• _EXERCISE TEXT_:

I enjoyed getting to know historian Georgiy Kasianov of the Ukrainian Academy of Sciences (and his lovely wife Oksana) when he came to Cambridge in early December this year to give a lecture on the Great Famine of 1932-33 at one of our regular CRASSH events. On the following day, the three of us went punting on river Cam in absolutely freezing weather. The wrapped-up girl at the boat counter was honest enough to admit she thinks we’re crazy. Nevertheless, she gave us a punt, and off we went, accompanied by speeding ducks and floating leaves.
What’s ironic is that I’ve never been out on river Cam before. Most of my classmates (freshers, as they’re called in the UK – those in their first year at a university, regardless of age or degree level) went punting in the warm days of early October, when we all arrived to Cambridge. It was almost obligatory, in an unofficial way. I simply never managed to do it. Could it be because my Freshers’ Week schedule looked like this?
Yet, two months later, here I was, happily freezing and feeding ducks from a wet boat while famous sights rolled by, and while a historian whose work I would normally read at a library wielded the huge punting pole (and wouldn’t share!). Yes. That’s Cambridge.

• _WHAT THIS TASK INVOLVES_: Print the part of the text about punting on the Cam starting with "I enjoyed getting" and going on through "and floating leaves.", word for word. These records have nothing to do with the text about punting on the Cam.

[Collected data]

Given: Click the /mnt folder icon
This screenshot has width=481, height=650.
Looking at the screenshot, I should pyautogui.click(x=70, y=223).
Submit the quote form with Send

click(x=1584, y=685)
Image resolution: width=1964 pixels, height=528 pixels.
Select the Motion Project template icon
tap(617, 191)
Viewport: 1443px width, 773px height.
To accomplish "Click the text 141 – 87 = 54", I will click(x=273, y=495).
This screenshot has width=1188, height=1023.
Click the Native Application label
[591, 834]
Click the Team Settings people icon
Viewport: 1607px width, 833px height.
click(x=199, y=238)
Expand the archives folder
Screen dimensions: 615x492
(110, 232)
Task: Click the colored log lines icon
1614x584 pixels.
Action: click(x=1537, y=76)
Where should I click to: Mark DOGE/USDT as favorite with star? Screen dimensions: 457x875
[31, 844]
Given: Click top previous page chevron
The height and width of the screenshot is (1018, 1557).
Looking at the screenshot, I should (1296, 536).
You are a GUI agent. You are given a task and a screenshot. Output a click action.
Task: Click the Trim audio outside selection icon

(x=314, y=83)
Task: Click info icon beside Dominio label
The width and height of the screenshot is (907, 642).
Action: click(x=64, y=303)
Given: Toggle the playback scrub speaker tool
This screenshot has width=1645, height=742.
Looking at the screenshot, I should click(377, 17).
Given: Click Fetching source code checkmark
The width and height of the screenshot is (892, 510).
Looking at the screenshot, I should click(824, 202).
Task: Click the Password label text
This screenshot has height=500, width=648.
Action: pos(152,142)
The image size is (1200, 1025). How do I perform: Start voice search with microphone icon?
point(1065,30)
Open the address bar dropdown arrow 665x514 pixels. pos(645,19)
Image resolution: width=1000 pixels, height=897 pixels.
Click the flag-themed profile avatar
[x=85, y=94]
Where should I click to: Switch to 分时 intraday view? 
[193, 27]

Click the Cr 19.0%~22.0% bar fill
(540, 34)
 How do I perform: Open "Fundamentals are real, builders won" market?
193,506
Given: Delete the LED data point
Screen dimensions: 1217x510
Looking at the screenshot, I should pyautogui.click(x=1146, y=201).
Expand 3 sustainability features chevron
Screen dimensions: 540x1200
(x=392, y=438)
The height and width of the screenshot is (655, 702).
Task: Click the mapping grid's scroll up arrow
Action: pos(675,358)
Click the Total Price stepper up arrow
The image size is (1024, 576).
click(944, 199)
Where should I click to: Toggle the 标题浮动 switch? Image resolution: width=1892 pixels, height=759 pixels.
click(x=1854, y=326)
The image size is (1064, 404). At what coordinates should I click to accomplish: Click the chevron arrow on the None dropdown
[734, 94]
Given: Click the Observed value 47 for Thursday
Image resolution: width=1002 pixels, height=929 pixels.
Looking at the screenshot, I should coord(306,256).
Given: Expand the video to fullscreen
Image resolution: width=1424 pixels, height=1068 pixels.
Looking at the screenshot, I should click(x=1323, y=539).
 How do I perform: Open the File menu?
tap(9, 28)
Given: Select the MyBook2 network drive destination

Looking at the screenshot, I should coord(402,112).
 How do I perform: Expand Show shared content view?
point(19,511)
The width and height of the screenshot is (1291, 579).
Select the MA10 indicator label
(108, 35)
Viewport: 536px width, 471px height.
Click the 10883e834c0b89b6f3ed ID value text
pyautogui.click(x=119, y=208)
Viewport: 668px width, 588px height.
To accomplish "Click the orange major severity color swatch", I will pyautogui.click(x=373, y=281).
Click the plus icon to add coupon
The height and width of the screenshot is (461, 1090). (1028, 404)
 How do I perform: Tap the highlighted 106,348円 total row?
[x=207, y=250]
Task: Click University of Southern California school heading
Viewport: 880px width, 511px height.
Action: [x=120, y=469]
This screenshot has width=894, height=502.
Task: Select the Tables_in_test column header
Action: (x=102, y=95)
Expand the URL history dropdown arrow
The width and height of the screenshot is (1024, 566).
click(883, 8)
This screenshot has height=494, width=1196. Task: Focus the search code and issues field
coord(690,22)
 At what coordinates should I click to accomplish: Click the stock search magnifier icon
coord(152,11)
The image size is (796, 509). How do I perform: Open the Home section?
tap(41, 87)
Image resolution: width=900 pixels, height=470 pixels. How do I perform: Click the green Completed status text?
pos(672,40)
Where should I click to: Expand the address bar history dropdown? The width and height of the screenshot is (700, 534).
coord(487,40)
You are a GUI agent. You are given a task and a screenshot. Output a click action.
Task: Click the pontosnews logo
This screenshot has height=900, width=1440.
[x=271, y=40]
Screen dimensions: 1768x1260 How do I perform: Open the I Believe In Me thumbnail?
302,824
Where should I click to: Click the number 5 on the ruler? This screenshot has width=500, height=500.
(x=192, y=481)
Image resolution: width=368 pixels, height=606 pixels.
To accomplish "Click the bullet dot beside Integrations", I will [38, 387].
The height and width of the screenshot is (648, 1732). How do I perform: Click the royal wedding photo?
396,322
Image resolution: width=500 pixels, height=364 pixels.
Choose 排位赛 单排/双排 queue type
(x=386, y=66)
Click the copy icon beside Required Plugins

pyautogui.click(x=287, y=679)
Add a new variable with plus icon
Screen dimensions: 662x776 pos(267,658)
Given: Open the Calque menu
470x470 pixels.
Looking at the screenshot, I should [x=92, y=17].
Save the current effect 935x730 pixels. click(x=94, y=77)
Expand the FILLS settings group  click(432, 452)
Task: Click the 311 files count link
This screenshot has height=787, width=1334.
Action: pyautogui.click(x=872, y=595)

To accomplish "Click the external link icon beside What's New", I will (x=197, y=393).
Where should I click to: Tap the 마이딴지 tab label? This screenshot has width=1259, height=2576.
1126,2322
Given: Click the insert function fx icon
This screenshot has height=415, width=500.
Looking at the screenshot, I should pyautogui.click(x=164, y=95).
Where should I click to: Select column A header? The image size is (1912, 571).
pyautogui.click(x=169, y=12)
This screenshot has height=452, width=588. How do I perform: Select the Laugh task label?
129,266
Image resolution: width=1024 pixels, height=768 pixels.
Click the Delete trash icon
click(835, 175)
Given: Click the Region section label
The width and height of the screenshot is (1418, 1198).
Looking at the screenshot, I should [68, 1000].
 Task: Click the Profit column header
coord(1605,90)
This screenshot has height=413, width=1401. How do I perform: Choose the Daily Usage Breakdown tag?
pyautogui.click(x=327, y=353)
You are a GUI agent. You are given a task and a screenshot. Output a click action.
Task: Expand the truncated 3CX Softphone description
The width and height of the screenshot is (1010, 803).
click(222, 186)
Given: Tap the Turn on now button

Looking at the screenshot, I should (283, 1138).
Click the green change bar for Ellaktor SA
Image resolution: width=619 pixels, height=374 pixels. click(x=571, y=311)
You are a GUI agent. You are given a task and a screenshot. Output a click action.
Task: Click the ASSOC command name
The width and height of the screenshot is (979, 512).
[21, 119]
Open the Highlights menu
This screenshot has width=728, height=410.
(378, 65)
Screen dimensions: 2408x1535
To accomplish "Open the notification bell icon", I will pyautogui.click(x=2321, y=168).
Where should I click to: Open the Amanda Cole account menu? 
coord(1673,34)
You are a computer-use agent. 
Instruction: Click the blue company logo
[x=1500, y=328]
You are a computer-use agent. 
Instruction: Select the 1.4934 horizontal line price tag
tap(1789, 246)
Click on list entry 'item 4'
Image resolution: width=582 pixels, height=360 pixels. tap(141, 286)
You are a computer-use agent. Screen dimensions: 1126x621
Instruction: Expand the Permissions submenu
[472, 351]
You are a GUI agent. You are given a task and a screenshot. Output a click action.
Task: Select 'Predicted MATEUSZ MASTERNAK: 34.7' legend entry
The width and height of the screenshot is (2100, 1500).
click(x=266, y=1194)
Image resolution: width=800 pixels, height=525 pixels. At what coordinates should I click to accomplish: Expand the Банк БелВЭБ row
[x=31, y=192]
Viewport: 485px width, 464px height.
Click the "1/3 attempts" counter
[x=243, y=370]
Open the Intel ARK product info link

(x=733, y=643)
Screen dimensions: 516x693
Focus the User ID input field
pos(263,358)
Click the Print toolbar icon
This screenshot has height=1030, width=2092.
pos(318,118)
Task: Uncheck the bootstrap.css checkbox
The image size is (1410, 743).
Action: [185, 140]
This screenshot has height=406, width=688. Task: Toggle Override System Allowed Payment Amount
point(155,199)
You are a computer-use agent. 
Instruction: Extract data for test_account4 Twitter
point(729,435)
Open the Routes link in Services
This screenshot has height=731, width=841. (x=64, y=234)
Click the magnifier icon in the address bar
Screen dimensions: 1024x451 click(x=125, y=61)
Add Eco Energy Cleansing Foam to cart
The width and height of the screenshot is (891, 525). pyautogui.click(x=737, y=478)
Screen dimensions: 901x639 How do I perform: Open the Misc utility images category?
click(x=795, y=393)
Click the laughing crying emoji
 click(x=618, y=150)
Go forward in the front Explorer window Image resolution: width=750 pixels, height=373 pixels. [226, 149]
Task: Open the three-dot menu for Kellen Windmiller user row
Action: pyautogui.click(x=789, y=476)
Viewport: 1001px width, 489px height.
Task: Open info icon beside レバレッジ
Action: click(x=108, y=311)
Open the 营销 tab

• _ANSWER FOR THE TASK_:
I enjoyed getting to know historian Georgiy Kasianov of the Ukrainian Academy of Sciences (and his lovely wife Oksana) when he came to Cambridge in early December this year to give a lecture on the Great Famine of 1932-33 at one of our regular CRASSH events. On the following day, the three of us went punting on river Cam in absolutely freezing weather. The wrapped-up girl at the boat counter was honest enough to admit she thinks we’re crazy. Nevertheless, she gave us a punt, and off we went, accompanied by speeding ducks and floating leaves.